▶ [Exercise]
Copy the records below word for word, from the first line through the line that contains "The image size is (397, 532).", and leave out any pictures.

Stored items:
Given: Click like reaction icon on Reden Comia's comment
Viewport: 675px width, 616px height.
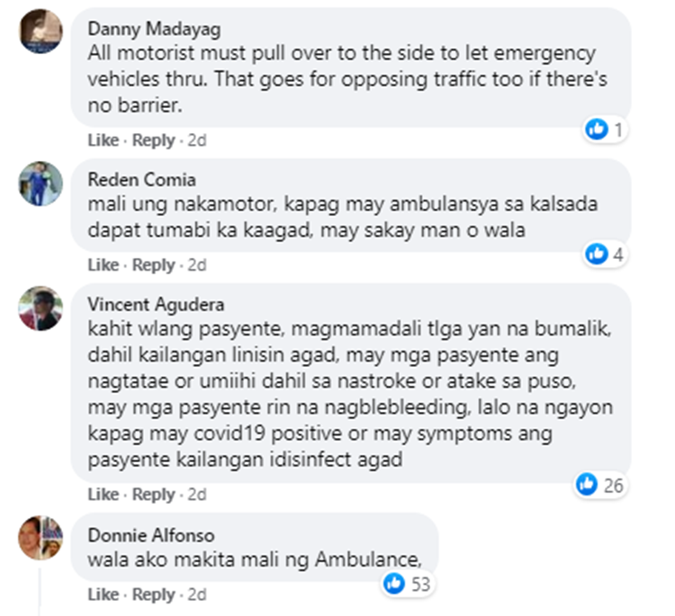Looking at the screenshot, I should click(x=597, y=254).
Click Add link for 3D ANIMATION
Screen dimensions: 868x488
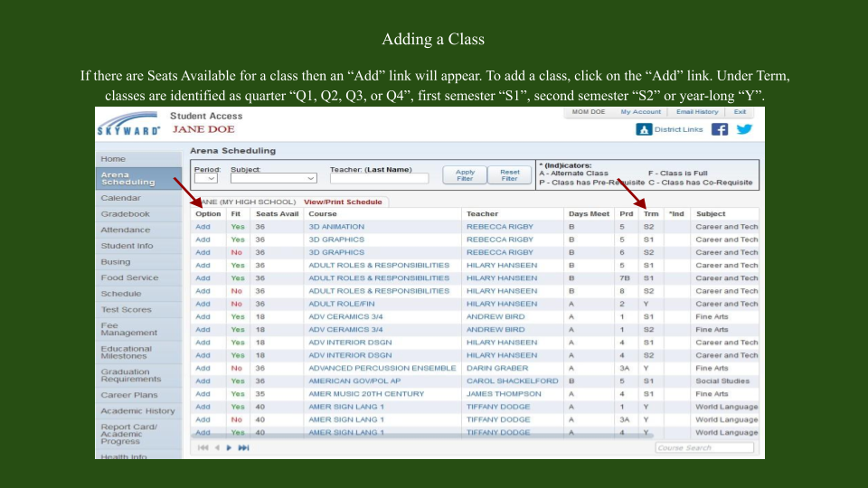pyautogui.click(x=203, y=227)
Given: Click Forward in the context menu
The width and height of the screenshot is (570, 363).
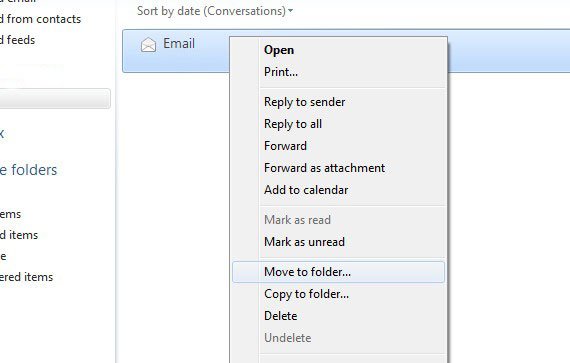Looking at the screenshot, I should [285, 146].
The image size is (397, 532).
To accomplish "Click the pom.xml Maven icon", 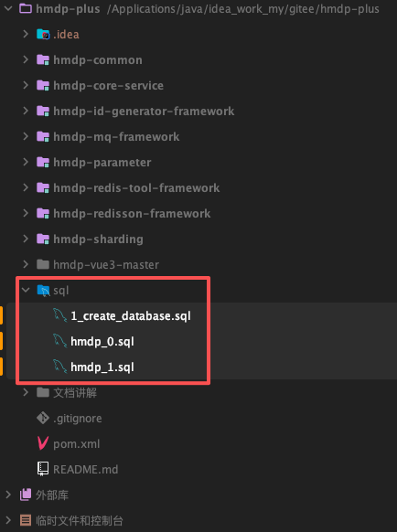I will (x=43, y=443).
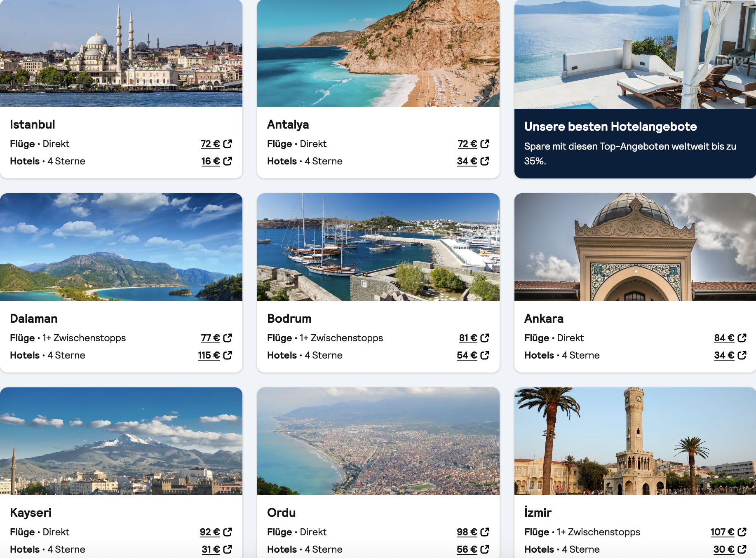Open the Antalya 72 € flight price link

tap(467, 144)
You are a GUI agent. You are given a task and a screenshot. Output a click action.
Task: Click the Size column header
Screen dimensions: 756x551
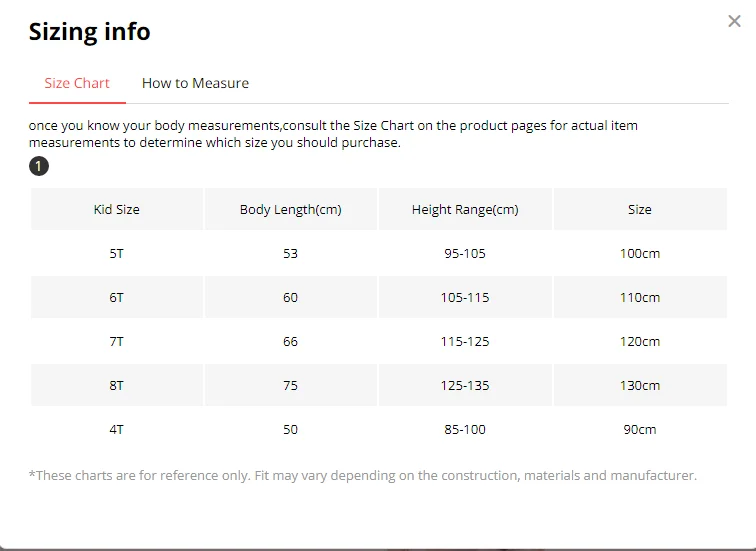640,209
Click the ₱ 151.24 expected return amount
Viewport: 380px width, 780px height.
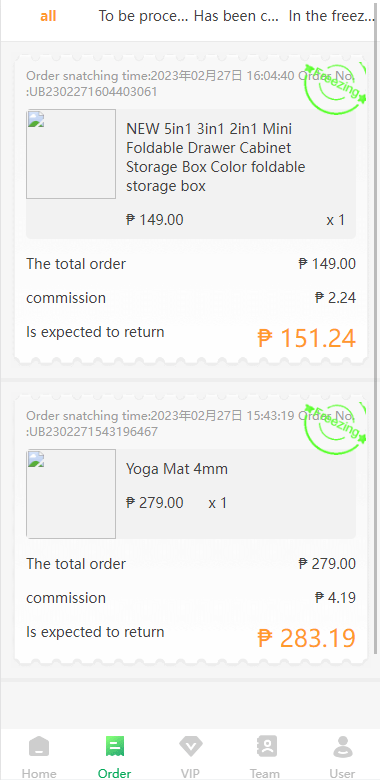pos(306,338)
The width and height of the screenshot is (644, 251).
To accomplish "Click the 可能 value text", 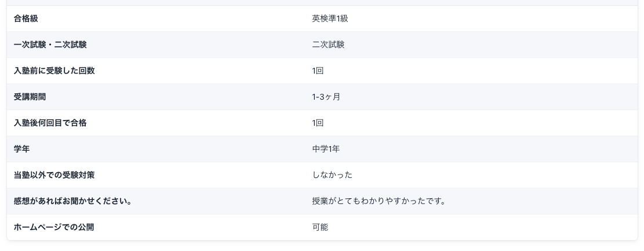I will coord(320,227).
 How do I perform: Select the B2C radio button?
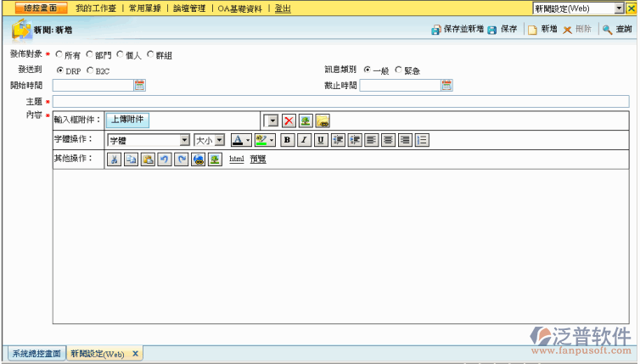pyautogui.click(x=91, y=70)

▶ [Result of the task]
Given: Click like reaction icon on Reden Comia's comment
Viewport: 675px width, 616px height.
Looking at the screenshot, I should click(x=597, y=254).
Click Add link for 3D ANIMATION
Screen dimensions: 868x488
pyautogui.click(x=203, y=227)
Given: Click Forward in the context menu
The width and height of the screenshot is (570, 363).
Looking at the screenshot, I should [285, 146].
The image size is (397, 532).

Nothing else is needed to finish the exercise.